Стечение народа оказалось огромным, и все с нетерпением ждали результата этих торжественных прений. Речь Робеспьера была пространна и тщательно приготовлена. Его ответы на обвинения Луве были ровно такими, какие всегда даются в подобных случаях. «Вы меня обвиняете, – сказал он, – в стремлении к тирании; но чтобы достигнуть тирании, нужны средства – где же у меня казна и войска? Вы говорите, будто я воздвиг у якобинцев храм своей силы. Но что это доказывает? То, что меня там больше слушали, что я, быть может, лучше вас обращался к рассудку этого общества и что вы желаете отмстить мне за оскорбленное самолюбие. Вы уверяете, будто это знаменитое общество ныне не то, каким было прежде; но потребуйте против него обвинительного декрета – тогда я возьмусь защищать его и мы увидим, будете ли вы удачливее и убедительнее Лафайета.
Вы уверяете, что я через два дня после 10 августа явился в коммуну и самовластно уселся за стол совета. Но, во-первых, меня не призвали раньше, а когда я явился туда, то не за тем, чтобы усесться, а за тем, чтобы дать проверить мои полномочия.

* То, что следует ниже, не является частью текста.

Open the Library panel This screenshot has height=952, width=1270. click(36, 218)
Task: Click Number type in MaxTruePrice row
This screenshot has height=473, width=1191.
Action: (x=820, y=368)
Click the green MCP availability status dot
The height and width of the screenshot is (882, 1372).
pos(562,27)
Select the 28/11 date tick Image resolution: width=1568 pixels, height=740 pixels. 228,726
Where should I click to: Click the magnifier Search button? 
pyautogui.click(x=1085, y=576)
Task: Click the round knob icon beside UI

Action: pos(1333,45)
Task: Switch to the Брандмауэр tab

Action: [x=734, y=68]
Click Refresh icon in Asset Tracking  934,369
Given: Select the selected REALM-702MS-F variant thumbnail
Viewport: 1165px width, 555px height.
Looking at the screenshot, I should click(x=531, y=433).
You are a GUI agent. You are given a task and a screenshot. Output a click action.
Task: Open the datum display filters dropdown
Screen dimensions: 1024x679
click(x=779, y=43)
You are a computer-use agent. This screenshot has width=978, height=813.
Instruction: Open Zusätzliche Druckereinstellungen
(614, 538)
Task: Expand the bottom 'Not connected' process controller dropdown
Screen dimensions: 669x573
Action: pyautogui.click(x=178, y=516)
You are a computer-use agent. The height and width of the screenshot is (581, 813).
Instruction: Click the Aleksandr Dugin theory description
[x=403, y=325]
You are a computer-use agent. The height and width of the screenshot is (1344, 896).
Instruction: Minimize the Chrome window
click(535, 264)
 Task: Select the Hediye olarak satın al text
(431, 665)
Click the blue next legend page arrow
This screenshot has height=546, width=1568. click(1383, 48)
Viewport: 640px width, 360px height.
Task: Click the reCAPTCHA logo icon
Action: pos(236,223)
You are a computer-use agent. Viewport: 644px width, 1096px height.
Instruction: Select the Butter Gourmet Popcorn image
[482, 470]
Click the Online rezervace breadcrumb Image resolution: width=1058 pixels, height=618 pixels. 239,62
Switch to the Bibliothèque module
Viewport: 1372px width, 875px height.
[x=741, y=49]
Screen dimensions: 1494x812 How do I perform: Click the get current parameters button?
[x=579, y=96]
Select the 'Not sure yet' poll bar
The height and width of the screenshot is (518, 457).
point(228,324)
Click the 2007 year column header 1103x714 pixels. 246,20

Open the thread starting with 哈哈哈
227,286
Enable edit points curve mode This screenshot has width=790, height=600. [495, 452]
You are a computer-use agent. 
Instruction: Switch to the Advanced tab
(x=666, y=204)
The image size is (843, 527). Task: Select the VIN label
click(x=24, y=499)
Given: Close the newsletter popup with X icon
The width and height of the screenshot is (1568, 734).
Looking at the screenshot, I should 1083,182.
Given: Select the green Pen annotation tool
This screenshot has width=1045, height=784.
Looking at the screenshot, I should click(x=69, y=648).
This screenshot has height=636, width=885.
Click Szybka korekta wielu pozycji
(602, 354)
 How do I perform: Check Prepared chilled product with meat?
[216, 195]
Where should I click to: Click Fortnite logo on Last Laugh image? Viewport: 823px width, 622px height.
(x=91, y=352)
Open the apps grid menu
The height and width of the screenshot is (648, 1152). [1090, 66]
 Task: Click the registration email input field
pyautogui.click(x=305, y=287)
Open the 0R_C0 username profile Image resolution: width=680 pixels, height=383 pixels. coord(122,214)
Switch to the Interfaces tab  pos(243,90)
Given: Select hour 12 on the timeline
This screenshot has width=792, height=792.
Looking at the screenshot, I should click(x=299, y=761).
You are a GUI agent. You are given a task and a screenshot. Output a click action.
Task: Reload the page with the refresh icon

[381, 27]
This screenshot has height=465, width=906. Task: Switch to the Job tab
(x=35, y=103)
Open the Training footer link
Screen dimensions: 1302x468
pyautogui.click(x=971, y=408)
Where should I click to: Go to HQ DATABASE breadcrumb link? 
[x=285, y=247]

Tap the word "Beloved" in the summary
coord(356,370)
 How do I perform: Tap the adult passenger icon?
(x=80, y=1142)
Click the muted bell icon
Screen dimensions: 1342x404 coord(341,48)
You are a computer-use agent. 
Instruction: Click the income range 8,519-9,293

Вы присовокупляете, что я оскорблял собрание, грозил ему набатом, – это ложь. Кто-то, сидевший возле меня, обвинил меня в том, что я будто бы звоню в набат; я же ответил ему, что звонят в набат те, кто растравляет умы несправедливостью; тогда один из моих товарищей, сдержанный менее меня, заявил, что сам и будет звонить. Вот единственный факт, на котором мой обвинитель построил эту басню. В собрании я действительно говорил, но так было условлено; я сделал несколько замечаний, но и другие пользовались этим правом. Я никого не обвинял и не рекомендовал. Этот человек, которого вы мне приписываете как мое орудие, Марат, никогда не был ни дружен со мною, ни мною рекомендован. Если бы я судил о нем по тем, кто его обвиняет, он был бы оправдан, но я ничего не решаю. Я только скажу, что он для меня всегда был чужим; что он однажды пришел ко мне и я сделал ему несколько замечаний насчет его статей и крайностей оценок в них, сожалея, что он компрометирует наше дело своими рьяными мнениями. Но он нашел, что я политик с узкими взглядами, и на другой же день это напечатал. Следовательно, полагать, что я вдохновитель и союзник этого человека, – клевета».
Переходя от личных обвинений к обвинениям общим, Робеспьер, как и все его защитники, повторил, что 2 сентября было следствием 10 августа; что нельзя теперь, когда дело уже сделано, в точности отметить пункт, о который должна была бы разбиться революционная волна; что, конечно, казни были незаконны, но без незаконных мер нельзя стряхнуть с себя деспотизм; что тому же упреку подлежит и вся революция, ибо в ней всё незаконно – и падение престола, и взятие Бастилии. Затем он изобразил опасности, грозившие Парижу, негодование граждан, толпы у тюрем, неодолимую ярость этих людей при мысли, что они оставляют за спиною заговорщиков, которые перережут их семейства. «Уверяют, что один невинный погиб! – воскликнул Робеспьер напыщенно. – Один-единственный! Этого, конечно, слишком много. Граждане! Оплакивайте эту жестокую ошибку! Мы ее давно оплакиваем – это был добрый гражданин, один из наших друзей! Плачьте даже над жертвами, которые должны были быть предоставлены каре закона, а вместо того пали под мечом народного правосудия! Но пусть же вашему горю будет конец, как всему земному. Сохраним несколько слезинок для более трогательных бедствий: плачьте о ста тысячах патриотах, пожертвованных тирании! Плачьте о наших гражданах, гибнущих под своими пылающими кровлями, о детях граждан, избиваемых в колыбели или на руках у матерей! Плачьте, наконец, о человечестве, согбенном под игом тиранов… Но утешьтесь, если, заставляя молчать все эти низкие страсти, вы хотите обеспечить благополучие вашего отечества и подготовить благо всего мира.
Чувствительность, которая стонет исключительно о врагах свободы, мне подозрительна. Перестаньте размахивать передо мною окровавленной тогой тирана, или я стану думать, что вы хотите снова заковать Рим в кандалы!»
Этой смесью хитроумной логики и революционной декламации Робеспьеру удалось обойти своих слушателей и добиться единодушных рукоплесканий. Всё, что в его речи касалось его личности, было верно, и со стороны жирондистов указать на намерение узурпации там, где было еще только домогательство влияния, было гнусным следствием завистливого характера. Неосторожно было непременно искать в действиях коммуны доказательства обширного заговора, когда это были только естественные последствия сорвавшихся с цепи народных страстей. Жирондисты таким образом сами давали собранию случай признать их неправыми, а своих противников – правыми.